Evaporation and condensation of spherical interstellar clouds. Self-consistent models with saturated heat conduction and cooling

TL;DR

This paper investigates the evolution of interstellar clouds in hot gas, showing that saturated heat conduction can lead to cloud condensation instead of evaporation, especially when heating and cooling effects are included.

Contribution

The study provides self-consistent 2D hydrodynamical models incorporating saturated heat flux, heating, and cooling, revealing conditions under which clouds condense rather than evaporate.

Findings

Saturated heat flux reduces evaporation rates by an order of magnitude.

Heating and cooling effects can stabilize clouds and promote condensation.
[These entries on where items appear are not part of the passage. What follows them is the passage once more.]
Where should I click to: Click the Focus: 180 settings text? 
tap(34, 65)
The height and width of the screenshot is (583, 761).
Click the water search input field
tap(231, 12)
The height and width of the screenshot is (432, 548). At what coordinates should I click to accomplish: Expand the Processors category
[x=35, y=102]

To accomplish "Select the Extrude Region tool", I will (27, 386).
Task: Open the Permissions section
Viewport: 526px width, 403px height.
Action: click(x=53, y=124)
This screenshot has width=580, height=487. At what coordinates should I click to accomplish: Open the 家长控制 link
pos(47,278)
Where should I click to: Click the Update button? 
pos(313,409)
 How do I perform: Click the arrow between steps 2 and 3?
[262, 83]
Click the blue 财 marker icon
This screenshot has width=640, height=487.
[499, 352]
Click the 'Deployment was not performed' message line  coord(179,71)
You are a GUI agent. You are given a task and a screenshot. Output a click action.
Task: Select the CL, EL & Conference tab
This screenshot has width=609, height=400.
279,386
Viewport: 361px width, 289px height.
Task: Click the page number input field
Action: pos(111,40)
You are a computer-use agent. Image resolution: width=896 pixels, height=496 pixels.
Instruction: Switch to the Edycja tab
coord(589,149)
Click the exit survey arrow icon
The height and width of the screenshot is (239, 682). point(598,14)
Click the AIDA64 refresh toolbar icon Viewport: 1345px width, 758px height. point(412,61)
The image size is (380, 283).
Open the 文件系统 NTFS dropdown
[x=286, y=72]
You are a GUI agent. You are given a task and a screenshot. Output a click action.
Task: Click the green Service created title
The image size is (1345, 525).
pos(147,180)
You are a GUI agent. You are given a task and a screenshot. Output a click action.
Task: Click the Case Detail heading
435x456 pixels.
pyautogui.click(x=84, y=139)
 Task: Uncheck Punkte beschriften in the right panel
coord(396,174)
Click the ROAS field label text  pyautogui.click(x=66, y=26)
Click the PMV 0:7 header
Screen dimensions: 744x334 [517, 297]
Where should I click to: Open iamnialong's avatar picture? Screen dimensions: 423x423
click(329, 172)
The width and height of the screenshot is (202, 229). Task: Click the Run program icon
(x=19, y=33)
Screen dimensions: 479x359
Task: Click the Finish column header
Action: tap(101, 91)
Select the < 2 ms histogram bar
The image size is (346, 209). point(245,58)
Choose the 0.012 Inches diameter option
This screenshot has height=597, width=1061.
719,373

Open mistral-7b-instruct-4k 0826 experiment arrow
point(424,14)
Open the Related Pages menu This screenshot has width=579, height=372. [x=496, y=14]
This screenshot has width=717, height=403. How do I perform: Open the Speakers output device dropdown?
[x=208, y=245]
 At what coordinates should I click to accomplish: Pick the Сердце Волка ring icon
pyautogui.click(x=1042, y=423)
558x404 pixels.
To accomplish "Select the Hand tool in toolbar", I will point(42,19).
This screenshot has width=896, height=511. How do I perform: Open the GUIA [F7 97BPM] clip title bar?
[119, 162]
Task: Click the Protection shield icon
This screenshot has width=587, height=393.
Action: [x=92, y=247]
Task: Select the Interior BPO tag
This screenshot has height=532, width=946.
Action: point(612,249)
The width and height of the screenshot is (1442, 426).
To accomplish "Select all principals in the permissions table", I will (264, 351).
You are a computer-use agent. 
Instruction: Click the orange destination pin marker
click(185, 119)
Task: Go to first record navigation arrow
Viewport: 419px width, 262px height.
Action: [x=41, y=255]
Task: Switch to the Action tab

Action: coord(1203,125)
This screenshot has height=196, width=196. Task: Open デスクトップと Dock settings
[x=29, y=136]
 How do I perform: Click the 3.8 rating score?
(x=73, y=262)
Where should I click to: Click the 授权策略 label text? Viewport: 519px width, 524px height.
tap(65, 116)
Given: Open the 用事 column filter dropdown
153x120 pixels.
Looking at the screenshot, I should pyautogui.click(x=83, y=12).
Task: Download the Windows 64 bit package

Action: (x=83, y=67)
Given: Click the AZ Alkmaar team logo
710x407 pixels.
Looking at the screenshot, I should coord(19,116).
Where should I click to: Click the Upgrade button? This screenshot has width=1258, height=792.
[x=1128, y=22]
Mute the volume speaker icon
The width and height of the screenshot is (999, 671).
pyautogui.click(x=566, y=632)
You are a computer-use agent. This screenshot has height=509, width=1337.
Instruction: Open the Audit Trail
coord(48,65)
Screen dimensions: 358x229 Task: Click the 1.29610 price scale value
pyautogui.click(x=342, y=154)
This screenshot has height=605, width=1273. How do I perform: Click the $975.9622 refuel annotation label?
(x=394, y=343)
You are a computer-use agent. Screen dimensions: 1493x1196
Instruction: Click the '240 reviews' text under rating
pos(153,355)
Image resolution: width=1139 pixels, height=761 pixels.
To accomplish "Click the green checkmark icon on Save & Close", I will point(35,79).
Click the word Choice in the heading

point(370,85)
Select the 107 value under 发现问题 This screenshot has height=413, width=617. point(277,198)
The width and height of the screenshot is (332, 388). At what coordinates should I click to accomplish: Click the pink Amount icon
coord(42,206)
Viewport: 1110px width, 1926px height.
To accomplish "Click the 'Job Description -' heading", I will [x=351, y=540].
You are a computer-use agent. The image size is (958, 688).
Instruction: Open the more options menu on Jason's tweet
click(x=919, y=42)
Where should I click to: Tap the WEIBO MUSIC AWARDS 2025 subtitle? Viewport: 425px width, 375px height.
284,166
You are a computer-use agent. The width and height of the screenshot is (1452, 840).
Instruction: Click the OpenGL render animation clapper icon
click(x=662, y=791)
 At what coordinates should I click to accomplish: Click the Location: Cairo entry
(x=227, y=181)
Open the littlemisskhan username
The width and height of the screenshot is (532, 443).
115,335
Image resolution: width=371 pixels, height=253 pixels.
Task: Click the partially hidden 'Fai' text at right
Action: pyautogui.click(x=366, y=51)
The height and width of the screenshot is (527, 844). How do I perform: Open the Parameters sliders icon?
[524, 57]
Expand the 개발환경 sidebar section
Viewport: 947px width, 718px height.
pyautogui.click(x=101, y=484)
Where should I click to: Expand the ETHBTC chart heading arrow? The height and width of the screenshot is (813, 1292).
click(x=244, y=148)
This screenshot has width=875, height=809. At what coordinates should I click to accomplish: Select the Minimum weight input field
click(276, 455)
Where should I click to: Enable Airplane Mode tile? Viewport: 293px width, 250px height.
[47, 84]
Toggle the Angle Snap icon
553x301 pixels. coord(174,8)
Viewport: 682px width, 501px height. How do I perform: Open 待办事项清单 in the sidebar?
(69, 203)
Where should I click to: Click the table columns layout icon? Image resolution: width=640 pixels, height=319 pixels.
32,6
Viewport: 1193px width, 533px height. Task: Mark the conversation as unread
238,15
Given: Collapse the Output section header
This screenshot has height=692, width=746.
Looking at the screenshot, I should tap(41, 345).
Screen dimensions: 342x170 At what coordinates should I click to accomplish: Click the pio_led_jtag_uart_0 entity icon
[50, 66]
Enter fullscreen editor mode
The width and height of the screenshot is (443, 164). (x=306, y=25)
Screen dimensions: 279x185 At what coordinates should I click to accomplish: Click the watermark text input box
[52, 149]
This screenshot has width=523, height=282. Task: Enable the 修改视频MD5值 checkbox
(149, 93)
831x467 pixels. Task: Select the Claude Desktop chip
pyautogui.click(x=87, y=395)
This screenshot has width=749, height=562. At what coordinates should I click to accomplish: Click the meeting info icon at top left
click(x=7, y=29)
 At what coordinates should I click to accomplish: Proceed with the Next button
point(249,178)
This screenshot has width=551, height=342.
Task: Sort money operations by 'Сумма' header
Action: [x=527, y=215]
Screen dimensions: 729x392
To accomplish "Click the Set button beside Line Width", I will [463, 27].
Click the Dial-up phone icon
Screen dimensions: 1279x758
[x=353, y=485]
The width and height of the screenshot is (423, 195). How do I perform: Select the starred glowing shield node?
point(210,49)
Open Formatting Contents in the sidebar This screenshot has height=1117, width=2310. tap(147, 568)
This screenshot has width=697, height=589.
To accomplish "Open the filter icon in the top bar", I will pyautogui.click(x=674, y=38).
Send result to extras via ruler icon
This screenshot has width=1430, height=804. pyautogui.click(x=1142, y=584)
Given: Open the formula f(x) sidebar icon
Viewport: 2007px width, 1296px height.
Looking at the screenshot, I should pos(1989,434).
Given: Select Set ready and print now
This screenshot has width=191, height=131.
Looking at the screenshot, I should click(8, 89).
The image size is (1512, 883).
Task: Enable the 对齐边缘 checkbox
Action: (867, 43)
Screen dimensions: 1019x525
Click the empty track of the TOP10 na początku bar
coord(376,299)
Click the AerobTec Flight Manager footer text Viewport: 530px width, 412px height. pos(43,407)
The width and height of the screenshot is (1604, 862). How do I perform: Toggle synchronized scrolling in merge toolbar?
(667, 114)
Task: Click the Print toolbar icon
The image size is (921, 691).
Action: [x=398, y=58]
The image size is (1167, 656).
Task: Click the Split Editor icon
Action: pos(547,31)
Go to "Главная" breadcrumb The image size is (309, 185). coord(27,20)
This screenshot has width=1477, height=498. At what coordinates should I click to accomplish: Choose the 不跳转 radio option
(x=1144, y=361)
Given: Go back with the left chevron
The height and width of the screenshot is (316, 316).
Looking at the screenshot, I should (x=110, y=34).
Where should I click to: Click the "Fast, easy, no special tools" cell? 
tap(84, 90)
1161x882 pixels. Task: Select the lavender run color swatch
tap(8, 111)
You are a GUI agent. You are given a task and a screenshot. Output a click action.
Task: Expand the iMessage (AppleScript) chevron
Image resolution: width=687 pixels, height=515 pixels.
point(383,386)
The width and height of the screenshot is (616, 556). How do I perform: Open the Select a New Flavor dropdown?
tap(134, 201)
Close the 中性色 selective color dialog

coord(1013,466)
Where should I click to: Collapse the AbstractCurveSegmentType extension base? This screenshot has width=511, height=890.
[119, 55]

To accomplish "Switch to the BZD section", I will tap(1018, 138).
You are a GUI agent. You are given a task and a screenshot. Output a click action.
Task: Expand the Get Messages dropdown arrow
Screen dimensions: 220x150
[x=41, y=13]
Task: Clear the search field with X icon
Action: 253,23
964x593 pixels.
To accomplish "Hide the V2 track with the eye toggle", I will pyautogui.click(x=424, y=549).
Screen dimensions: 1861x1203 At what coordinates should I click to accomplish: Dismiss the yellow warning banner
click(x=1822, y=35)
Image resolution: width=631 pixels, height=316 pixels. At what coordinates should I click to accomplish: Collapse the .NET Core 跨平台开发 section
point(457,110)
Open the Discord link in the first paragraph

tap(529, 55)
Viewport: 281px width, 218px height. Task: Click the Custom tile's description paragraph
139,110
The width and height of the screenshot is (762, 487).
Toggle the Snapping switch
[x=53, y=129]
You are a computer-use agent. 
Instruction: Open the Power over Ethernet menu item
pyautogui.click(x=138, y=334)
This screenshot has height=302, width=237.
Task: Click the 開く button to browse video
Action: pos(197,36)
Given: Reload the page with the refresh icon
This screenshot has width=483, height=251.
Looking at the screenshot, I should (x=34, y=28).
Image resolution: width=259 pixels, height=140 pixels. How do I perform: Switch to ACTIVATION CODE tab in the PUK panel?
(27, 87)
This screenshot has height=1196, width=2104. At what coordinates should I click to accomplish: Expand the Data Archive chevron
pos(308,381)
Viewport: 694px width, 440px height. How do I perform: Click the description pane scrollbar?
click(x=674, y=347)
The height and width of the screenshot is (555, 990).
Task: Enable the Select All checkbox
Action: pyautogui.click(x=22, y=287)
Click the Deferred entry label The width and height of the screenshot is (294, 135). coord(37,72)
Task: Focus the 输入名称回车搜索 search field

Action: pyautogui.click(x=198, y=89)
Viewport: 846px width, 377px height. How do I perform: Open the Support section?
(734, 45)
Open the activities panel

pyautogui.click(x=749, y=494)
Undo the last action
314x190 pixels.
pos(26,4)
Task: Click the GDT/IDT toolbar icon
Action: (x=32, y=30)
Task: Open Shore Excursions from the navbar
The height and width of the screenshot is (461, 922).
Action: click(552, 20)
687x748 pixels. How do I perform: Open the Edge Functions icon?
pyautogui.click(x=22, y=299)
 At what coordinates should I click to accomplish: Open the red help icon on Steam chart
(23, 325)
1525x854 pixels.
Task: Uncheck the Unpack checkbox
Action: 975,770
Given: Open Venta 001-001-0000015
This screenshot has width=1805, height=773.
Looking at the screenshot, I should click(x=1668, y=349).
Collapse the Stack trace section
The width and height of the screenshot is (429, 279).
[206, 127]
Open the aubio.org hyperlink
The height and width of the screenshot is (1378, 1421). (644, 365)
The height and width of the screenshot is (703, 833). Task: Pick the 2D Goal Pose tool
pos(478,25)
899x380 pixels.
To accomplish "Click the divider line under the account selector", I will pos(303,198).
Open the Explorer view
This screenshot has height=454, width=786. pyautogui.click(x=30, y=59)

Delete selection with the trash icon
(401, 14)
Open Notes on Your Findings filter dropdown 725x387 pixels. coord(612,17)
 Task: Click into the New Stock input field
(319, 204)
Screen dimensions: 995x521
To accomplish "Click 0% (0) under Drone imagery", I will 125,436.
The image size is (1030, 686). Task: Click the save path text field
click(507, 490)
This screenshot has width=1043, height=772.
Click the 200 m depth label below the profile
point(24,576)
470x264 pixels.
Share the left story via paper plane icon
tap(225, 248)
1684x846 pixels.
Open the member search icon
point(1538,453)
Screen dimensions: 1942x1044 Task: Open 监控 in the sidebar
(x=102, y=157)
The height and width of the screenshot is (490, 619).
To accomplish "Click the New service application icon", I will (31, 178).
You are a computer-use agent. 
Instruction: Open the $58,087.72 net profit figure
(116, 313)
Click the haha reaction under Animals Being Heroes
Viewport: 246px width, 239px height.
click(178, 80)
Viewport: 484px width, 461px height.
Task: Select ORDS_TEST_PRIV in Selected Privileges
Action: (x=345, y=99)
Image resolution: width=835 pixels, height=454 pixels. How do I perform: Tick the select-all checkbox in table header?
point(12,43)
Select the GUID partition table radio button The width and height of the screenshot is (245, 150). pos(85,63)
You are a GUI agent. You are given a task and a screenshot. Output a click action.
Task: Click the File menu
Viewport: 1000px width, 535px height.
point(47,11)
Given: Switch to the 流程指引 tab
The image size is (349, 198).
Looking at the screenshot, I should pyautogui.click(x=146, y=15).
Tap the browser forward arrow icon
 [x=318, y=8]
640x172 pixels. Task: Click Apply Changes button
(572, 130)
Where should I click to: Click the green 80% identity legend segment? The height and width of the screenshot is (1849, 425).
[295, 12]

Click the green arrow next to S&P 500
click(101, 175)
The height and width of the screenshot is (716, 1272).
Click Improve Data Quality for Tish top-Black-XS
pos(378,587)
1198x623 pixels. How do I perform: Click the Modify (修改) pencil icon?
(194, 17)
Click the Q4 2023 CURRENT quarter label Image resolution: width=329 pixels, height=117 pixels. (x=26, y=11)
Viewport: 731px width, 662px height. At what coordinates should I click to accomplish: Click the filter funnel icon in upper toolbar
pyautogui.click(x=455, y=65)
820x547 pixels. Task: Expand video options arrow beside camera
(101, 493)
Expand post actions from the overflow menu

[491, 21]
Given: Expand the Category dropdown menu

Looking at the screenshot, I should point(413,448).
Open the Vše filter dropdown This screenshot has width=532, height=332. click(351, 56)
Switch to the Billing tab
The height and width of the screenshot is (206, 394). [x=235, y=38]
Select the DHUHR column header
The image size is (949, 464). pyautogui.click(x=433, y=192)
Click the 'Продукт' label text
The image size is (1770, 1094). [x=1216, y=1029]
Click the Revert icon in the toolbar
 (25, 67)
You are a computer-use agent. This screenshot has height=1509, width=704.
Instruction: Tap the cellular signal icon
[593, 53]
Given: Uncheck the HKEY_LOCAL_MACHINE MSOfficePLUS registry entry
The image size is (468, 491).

Classical heat conduction models align with analytical solutions under simplified conditions.

Abstract

Shortened version: The fate of IS clouds embedded in a hot tenuous medium depends on whether the clouds suffer from evaporation or whether material condensates onto them. Analytical solutions for the rate of evaporative mass loss from an isolated spherical cloud embedded in a hot tenuous gas are deduced by Cowie & McKee (1977). In order to test the validity of the analytical results for more realistic IS conditions the full hydrodynamical equations must be treated. Therefore, 2D numerical simulations of the evolution of IS clouds %are performed with different internal density structures and surrounded by a hot plasma reservoir. Self-gravity, interstellar heating and cooling effects and heat conduction by electrons are added. Classical thermal conductivity of a fully ionized hydrogen plasma and saturated heat flux are considered. Using pure hydrodynamics and classical heat flux we can reproduce the analytical results. Heat flux saturation reduces the evaporation rate by one order of magnitude below the analytical value. The evolution changes totally for more realistic conditions when interstellar heating and cooling effects stabilize the self-gravity. Evaporation then turns into condensation, because the additional energy by heat conduction can be transported away from the interface and radiated off efficiently from the cloud's inner parts. I.e. that the saturated heat flux consideration is inevitable for IS clouds embedded in hot tenuous gas. Various consequences are discussed in the paper.